Author_Institution :
Comput. Sci. & Eng.,, Ohio State Univ. Columbus, Columbus, OH
Abstract :
As more and more clusters with thousands of nodes are being deployed for high performance computing (HPC), fault tolerance in cluster environments has become a critical requirement. Checkpointing and rollback recovery is a common approach to achieve fault tolerance. Although widely adopted in practice, coordinated checkpointing has a known limitation on scalability. Severe contention for bandwidth to storage system can occur as a large number of processes take a checkpoint at the same time, resulting in an extremely long checkpointing delay for large parallel applications. In this paper, we propose a novel group-based checkpointing design to alleviate this scalability limitation. By carefully scheduling the MPI processes to take checkpoints in smaller groups, our design reduces the number of processes simultaneously taking checkpoints, while allowing those processes not taking checkpoints to proceed with computation. We implement our design and carry out a detailed evaluation with micro-benchmarks, HPL, and the parallel version of a data mining toolkit, MotifMiner.
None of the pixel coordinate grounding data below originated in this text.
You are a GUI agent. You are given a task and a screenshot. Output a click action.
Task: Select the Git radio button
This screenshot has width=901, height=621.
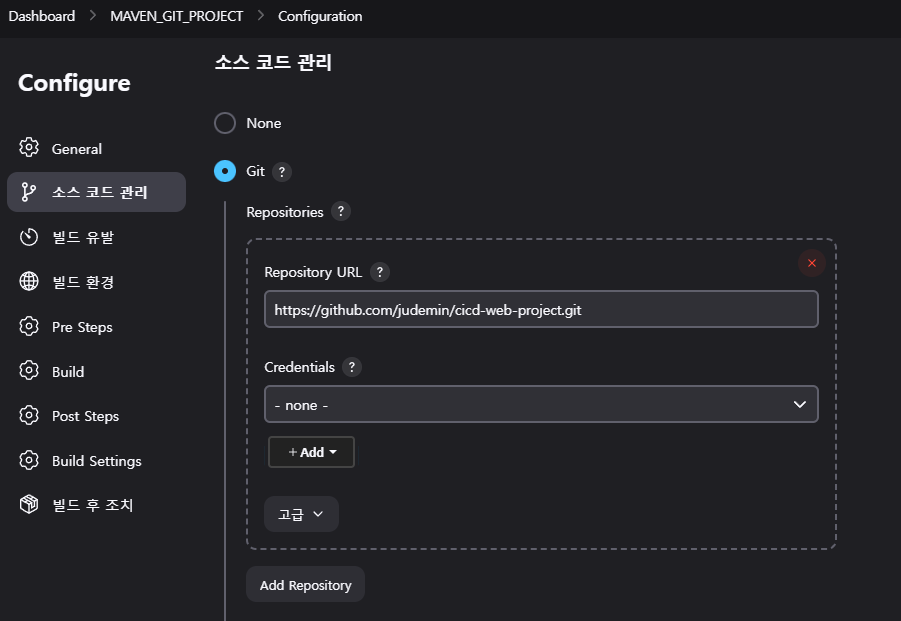[x=225, y=171]
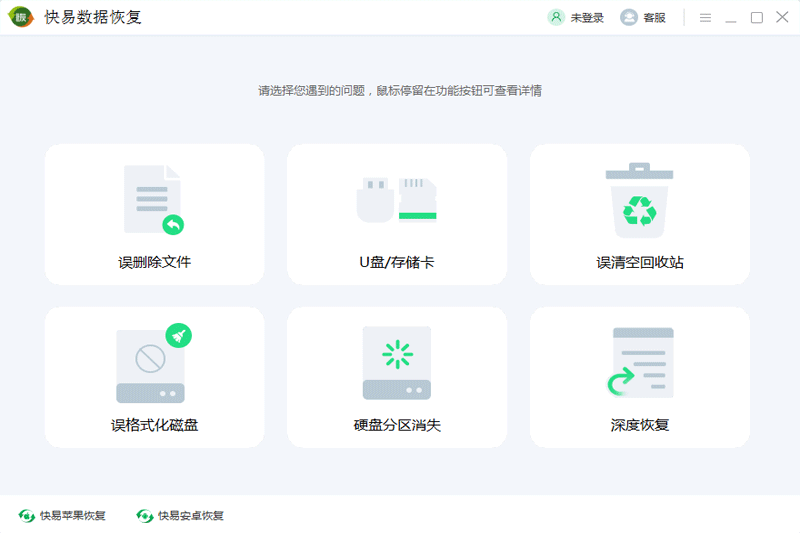Click the 客服 support text
800x533 pixels.
654,17
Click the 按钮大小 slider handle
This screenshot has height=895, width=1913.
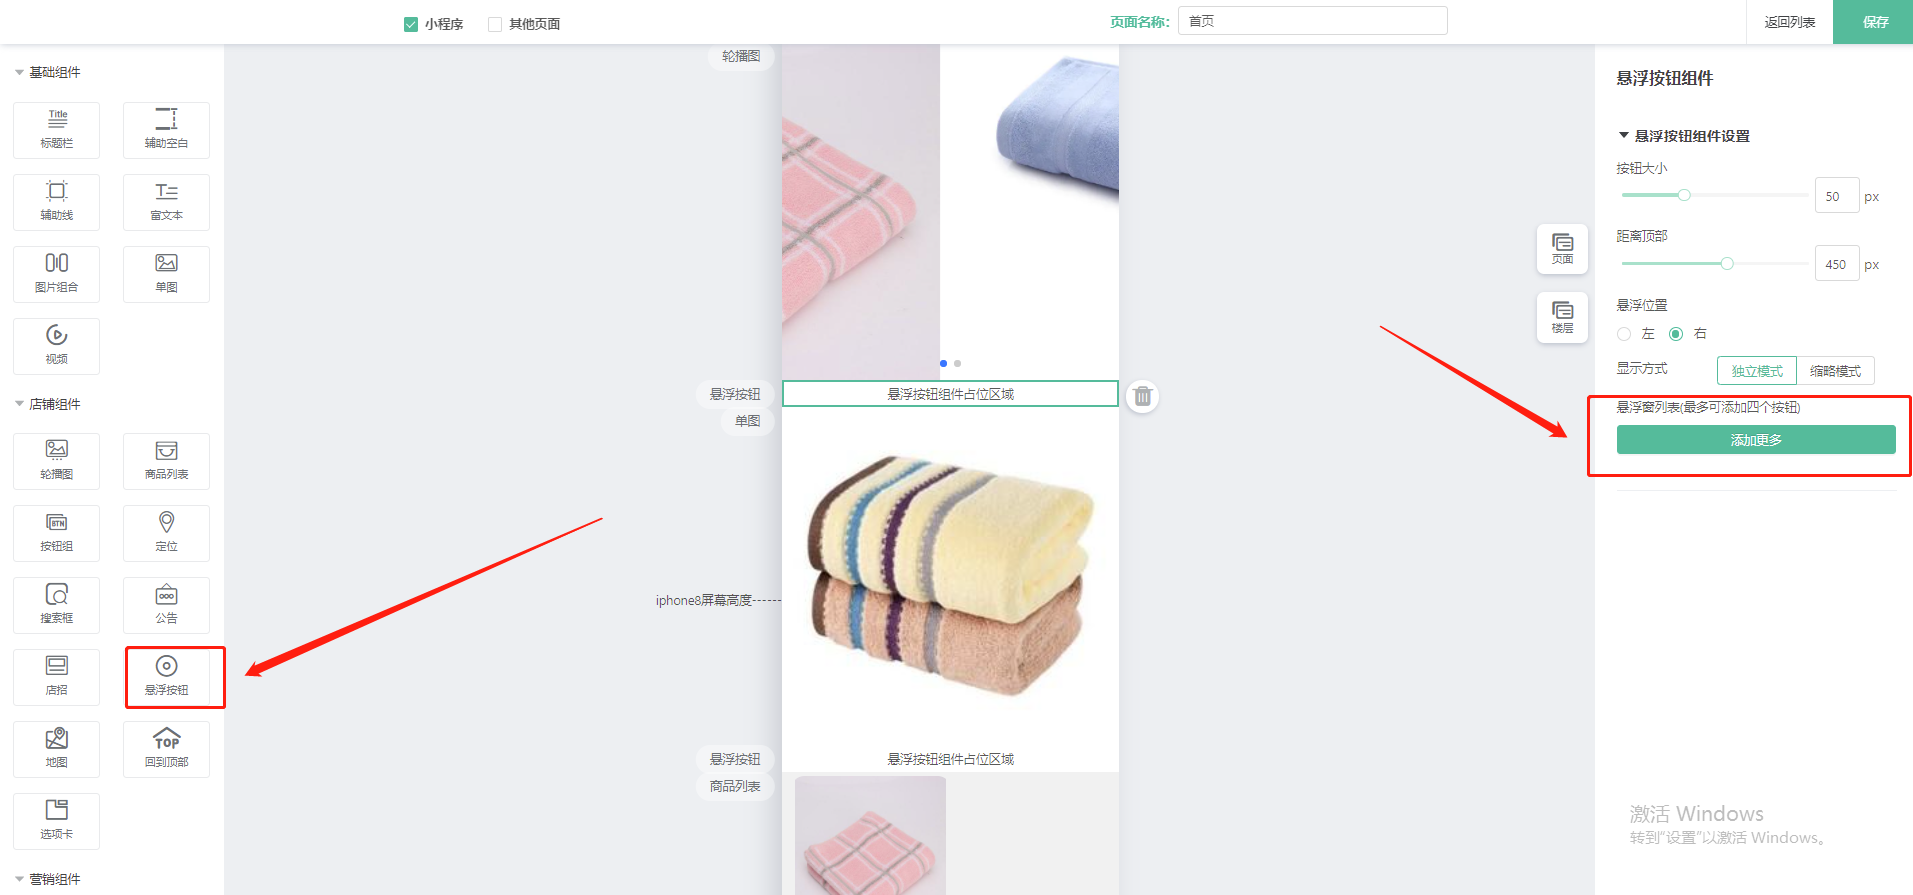[x=1684, y=195]
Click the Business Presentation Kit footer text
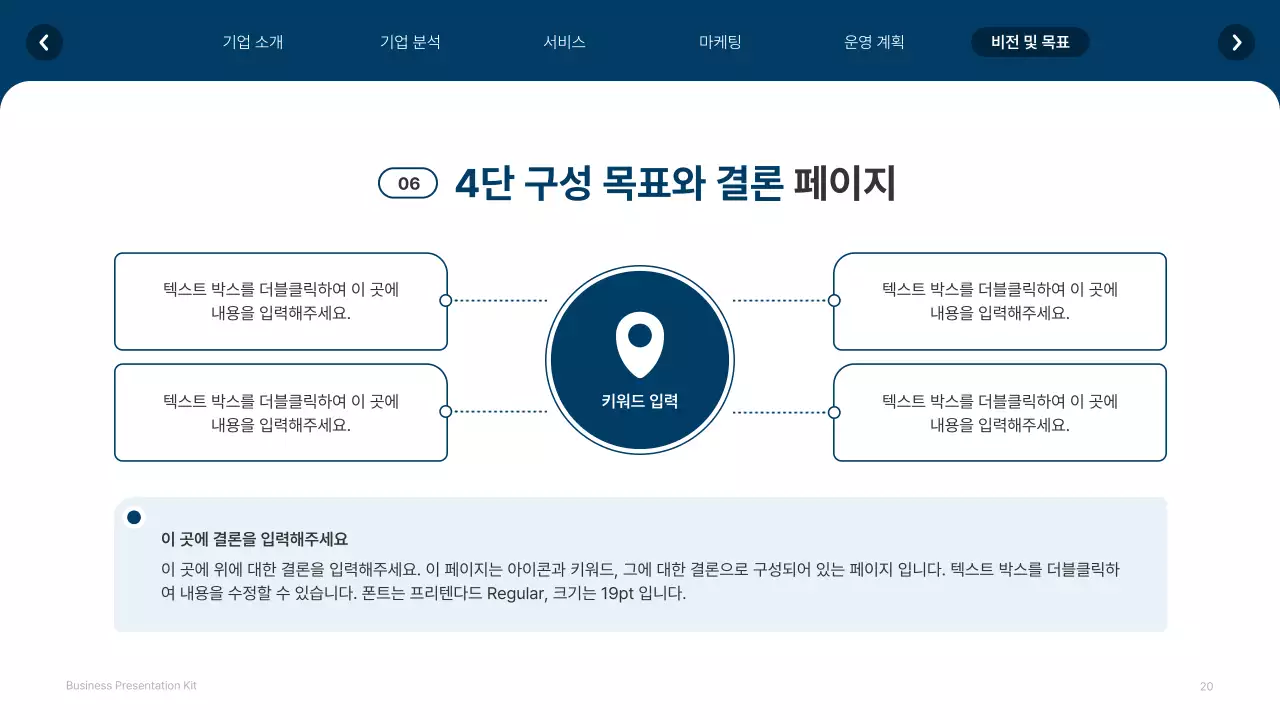 click(130, 685)
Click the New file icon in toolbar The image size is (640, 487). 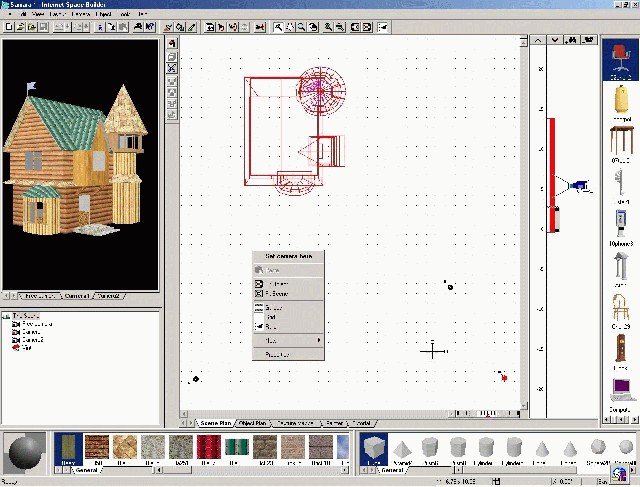9,27
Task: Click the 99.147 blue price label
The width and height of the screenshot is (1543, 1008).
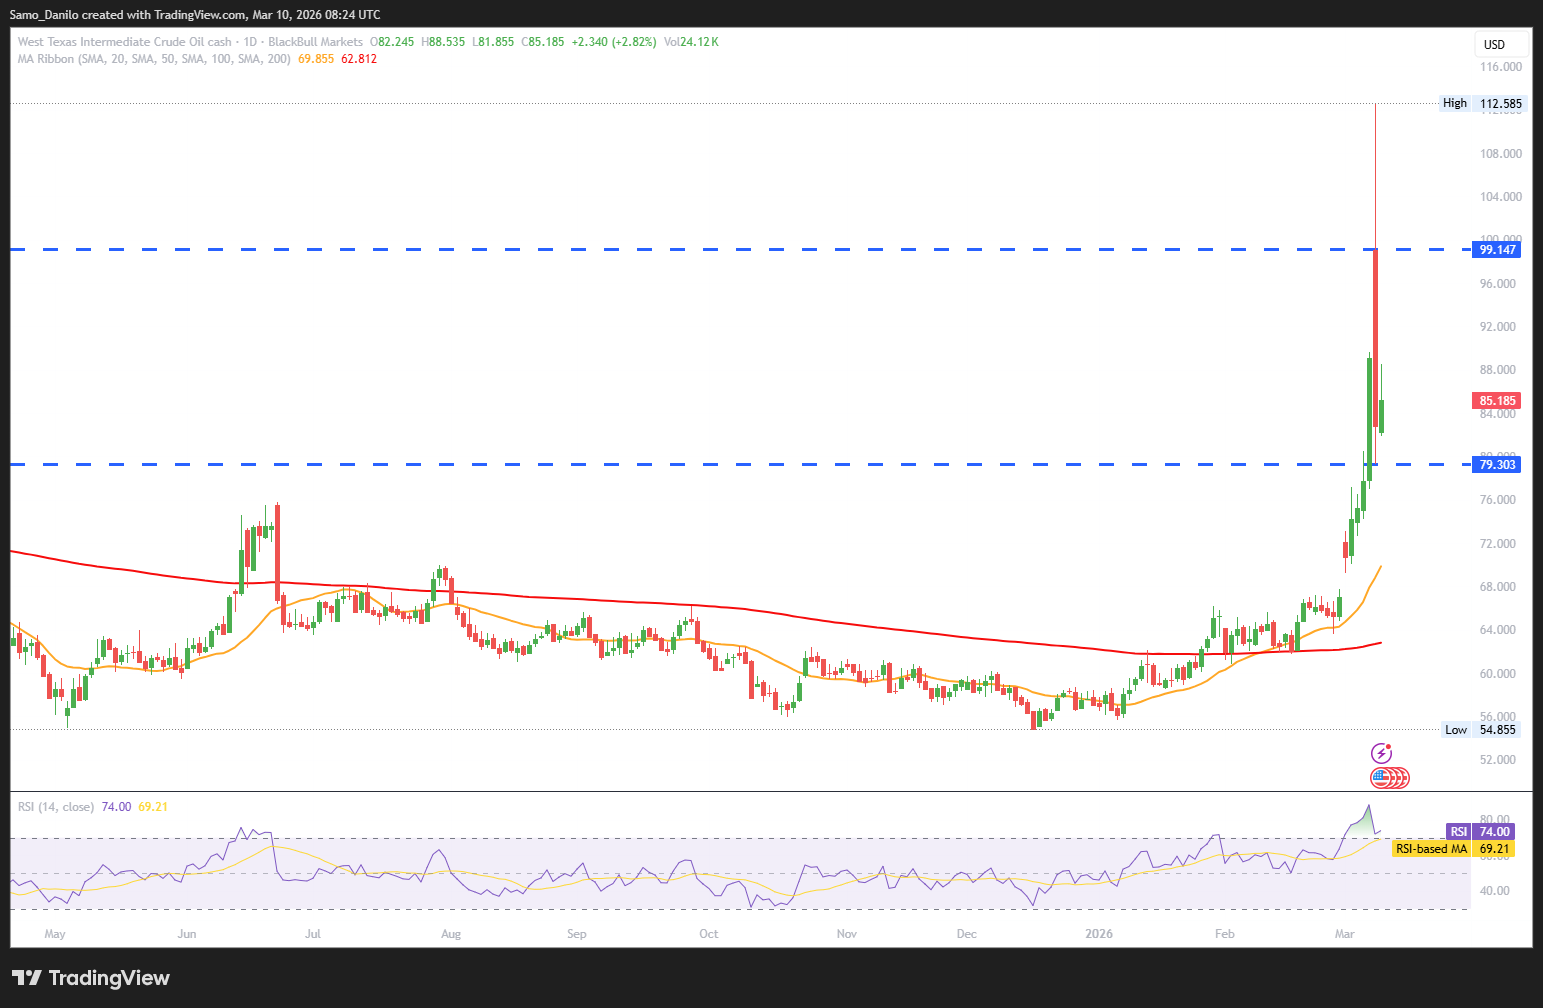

Experimental results show our group-based checkpointing design can reduce the effective delay for checkpointing significantly, up to 78% for HPL and up to 70% for MotifMiner.
Keywords :
application program interfaces; checkpointing; data mining; fault tolerant computing; message passing; scheduling; InfiniBand; MotifMiner; cluster environments; data mining toolkit; fault tolerance; group-based coordinated checkpointing; high performance computing; rollback recovery; scalability limitation; Bandwidth; Checkpointing; Computer networks; Computer science; Concurrent computing; Delay effects; Fault tolerance; High performance computing; Scalability; Sun;
Conference_Titel :
Parallel Processing, 2007. ICPP 2007. International Conference on
Conference_Location :
Xi´an
Print_ISBN :
978-0-7695-2933-2
DOI :
10.1109/ICPP.2007.44